Figure 4

LLP2A-Cy5 specificity and affinity to VLA4 in vitro. (A) Strong cell surface fluorescence was observed in the WT 5TGM1-GFP cells incubated with LLP2A-Cy5 (1 µM, 15 min, at 4 °C). Blue, green and red colors represent nuclear stain, GFP, and Cy5 signal, respectively in all images (60x; scale bar: 20 µm). (B) Cell surface signal was decreased when the same was co-incubated with 100-fold excess of LLP2A-PEG4 blocking peptide (100 µM). (C) Cell surface binding was also reduced in the WT 5TGM1-GFP cells treated with scLLPA-Cy5 (1 µM, 15 min, at 4 °C). (D) Quantification of background corrected cell fluorescence showed significantly increased signal in LLP2A-Cy5 incubated cells, relative to scLLP2A-Cy5 and blocking (***p < 0.001 1-way analysis of variance (ANOVA) with Bonferroni multiple comparisons test). (E) Representative high-resolution imaging of a single cell incubated with LLP2A-Cy5 for 2.5 h at 37 °C. Cells exhibiting minimal motion at 60 × magnification were imaged in a confocal 3D z-stack.
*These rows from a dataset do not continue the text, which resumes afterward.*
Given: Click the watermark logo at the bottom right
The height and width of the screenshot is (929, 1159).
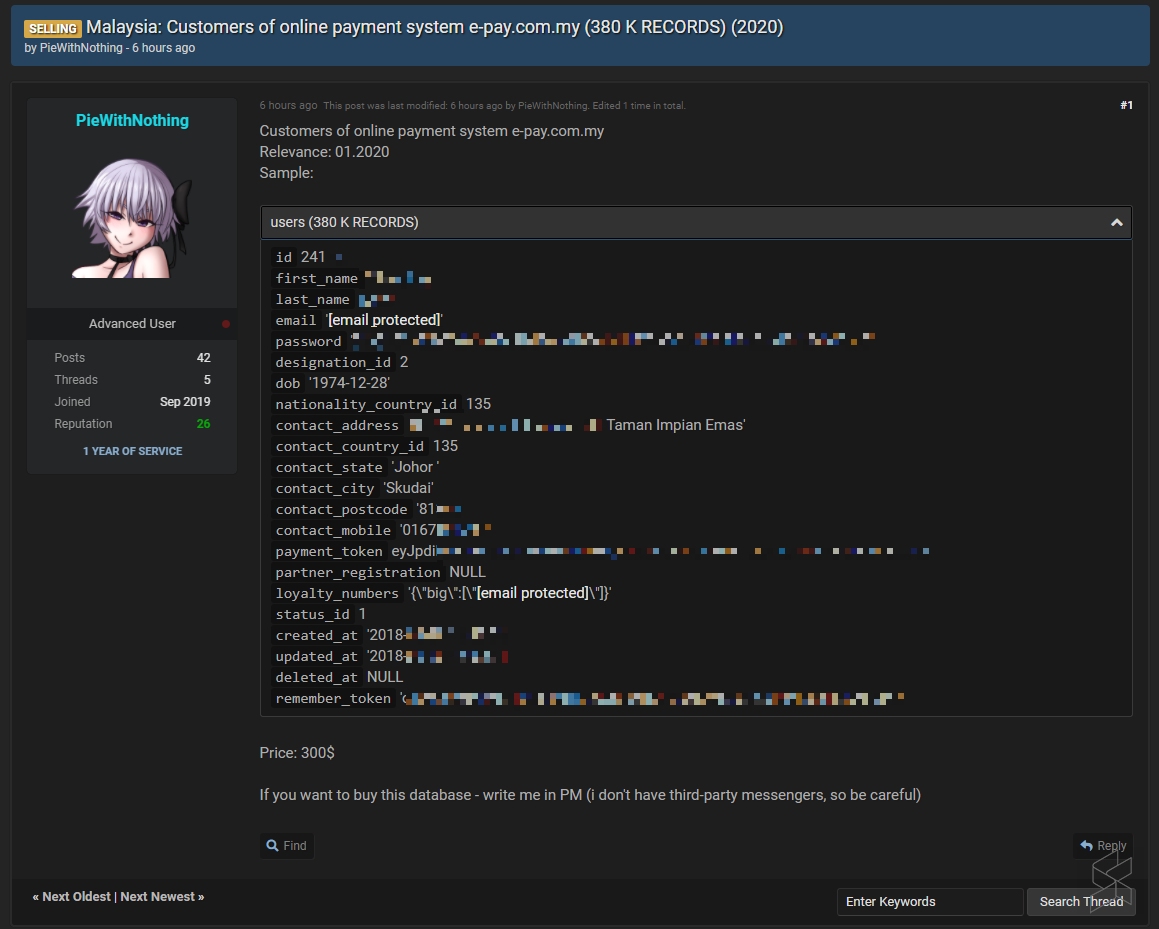Looking at the screenshot, I should pos(1111,881).
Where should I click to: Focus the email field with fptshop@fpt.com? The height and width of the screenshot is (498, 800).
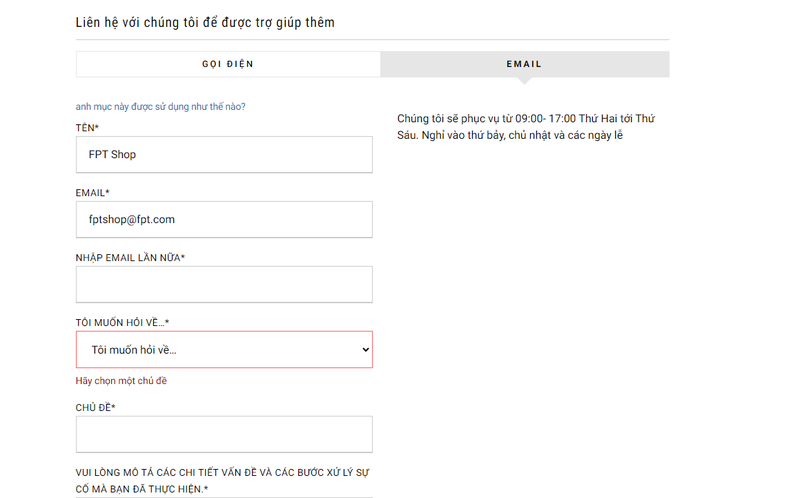[224, 219]
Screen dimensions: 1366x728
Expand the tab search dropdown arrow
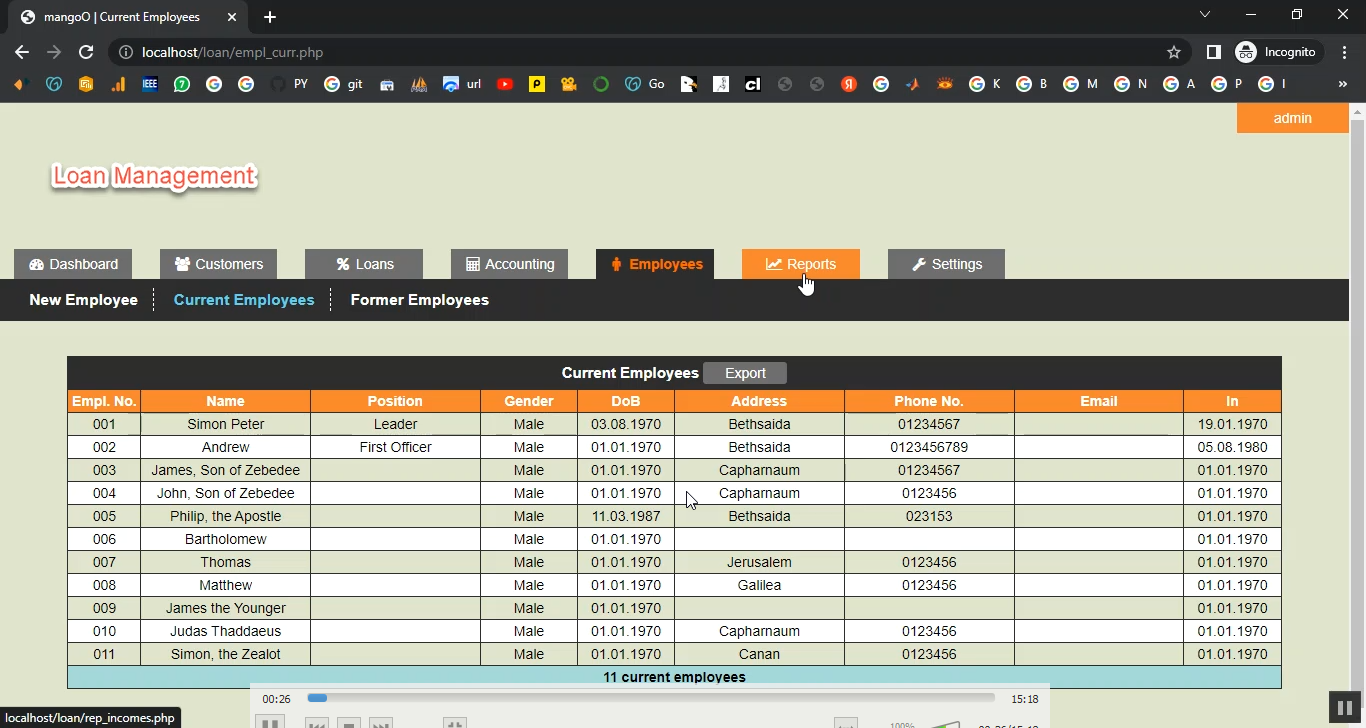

Post-deconvolution visualization of a single confocal plane (left) and maximal intensity projection (right) of the confocal 3D z-stack (100x; scale bar: 3 µm) show strong cell surface binding with minimal internalization of LLP2A-Cy5. (F) FACS of LLP2A-Cy5 incubated with WT 5TGM1-GFP cells demonstrated selective binding of LLP2A-Cy5 to VLA4. WT 5TGM1-GFP cells and varying LLP2A-Cy5 concentrations (0-1400 nM) were co-incubated for 30 min and washed with Tyrode’s buffer containing 1% BSA. BIO5192 (100 nM) was used to evaluate non-specific binding. (G) LLP2A-Cy5 showed minimal binding to VLA4 KO cells relative to VLA4⁺ WT tumor cells. (Top) 1.5 × 10⁵ WT and KO 5TGM1-GFP cells were assessed for α₄ and β₁ levels, and for binding with sVCAM-1 (Middle), and (Bottom) LLP2A-Cy5 respectively.